Each individual possesses unique characteristics. To effectively evaluate the extent of range loss, it is advisable to compare it with the unaffected arm and utilize it as a reference point. According to a study, individuals who experienced range loss and engaged in stretching exercises targeting the capsule experienced a significant 38% reduction in the occurrence of shoulder issues. 

This outcome was in contrast to the group that did not partake in stretching exercises. Researchers have established that a loss of forward rotation range within 20 degrees is considered acceptable. This value corresponds to less than 10% of the total rotation observed in the non-throwing shoulder.

Conclusion for What Is The “Dead Arm” in Baseball?

Dead arm syndrome is a condition that arises from excessive use of the arm. It occurs when repetitive movements performed above the head, such as throwing a ball, cause damage to the muscles or tendons in the shoulder. 

Common indications of dead arm syndrome encompass discomfort, weakness, and a sensation of numbness in the upper arm.
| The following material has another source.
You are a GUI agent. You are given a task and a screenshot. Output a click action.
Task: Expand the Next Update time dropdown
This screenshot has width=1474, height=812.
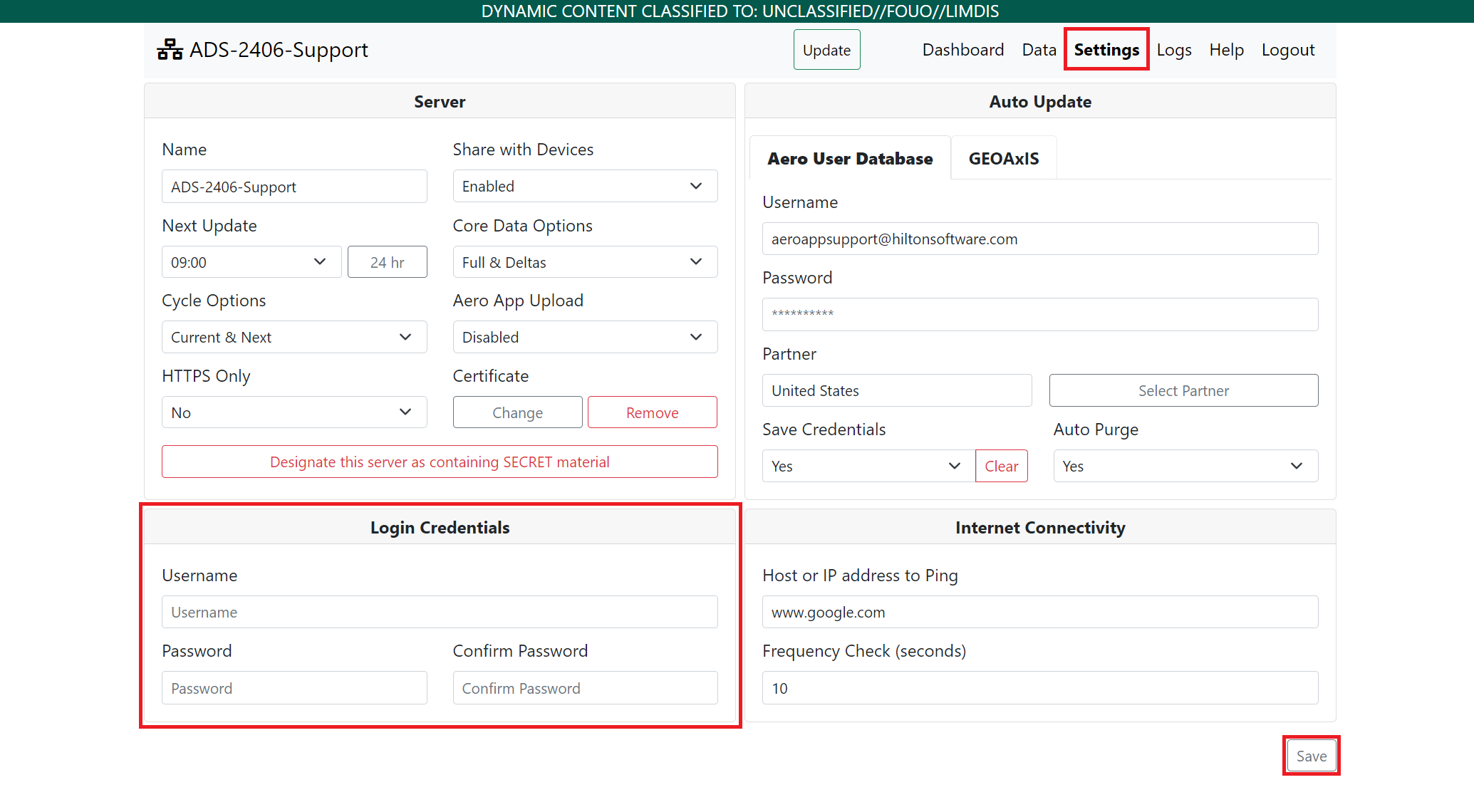point(251,262)
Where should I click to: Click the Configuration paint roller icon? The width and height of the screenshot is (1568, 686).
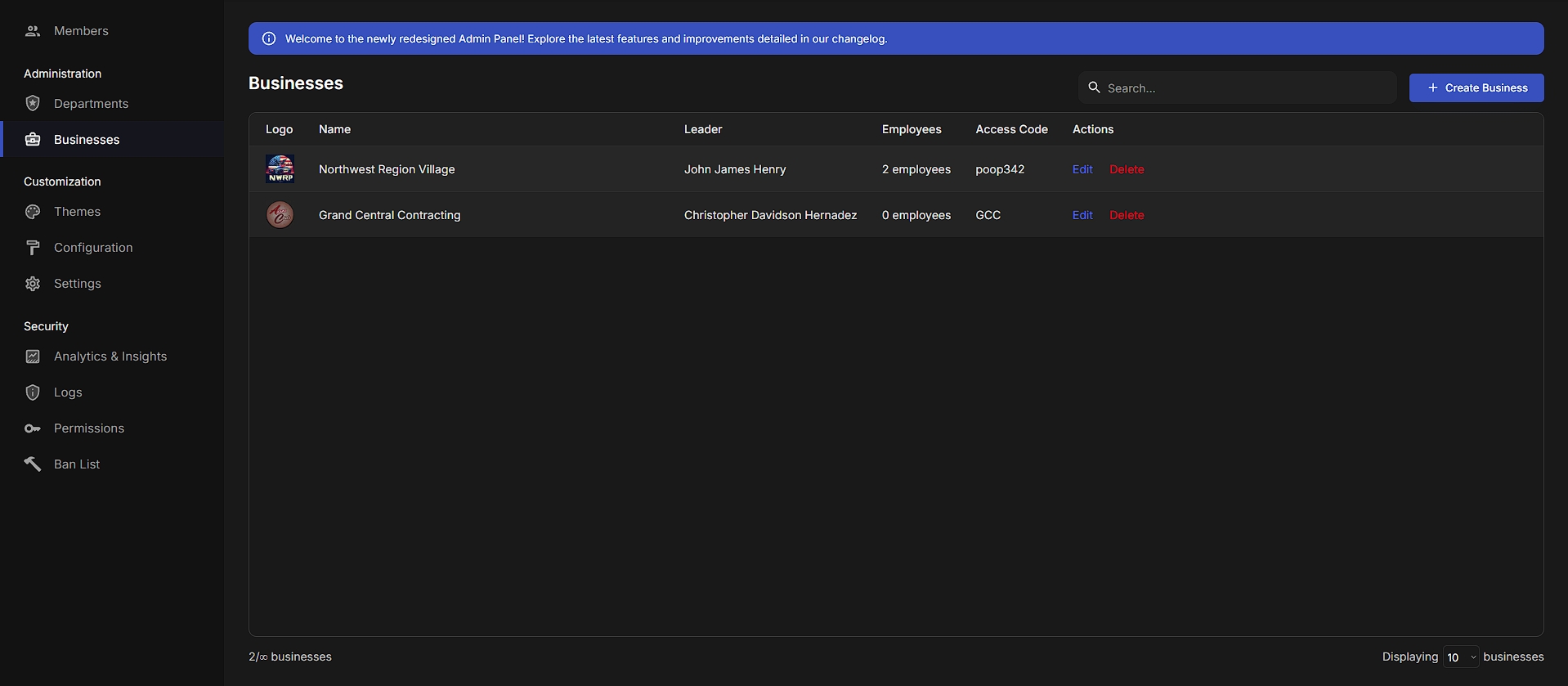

Individuals engaged in sports like baseball, tennis, and water polo are more prone to developing this condition. Additionally, manual laborers who frequently engage in overhead-reaching activities face an elevated risk. 

The treatment for dead arm syndrome involves the application of ice, anti-inflammatory medications, and ample rest. Furthermore, it necessitates the implementation of strengthening exercises to enhance shoulder stability. 

Fortunately, it is possible to reduce the likelihood of developing dead arm syndrome by taking regular breaks and employing proper techniques. Engaging in strengthening exercises and stretches will also contribute to conditioning the body and maintaining strong shoulders.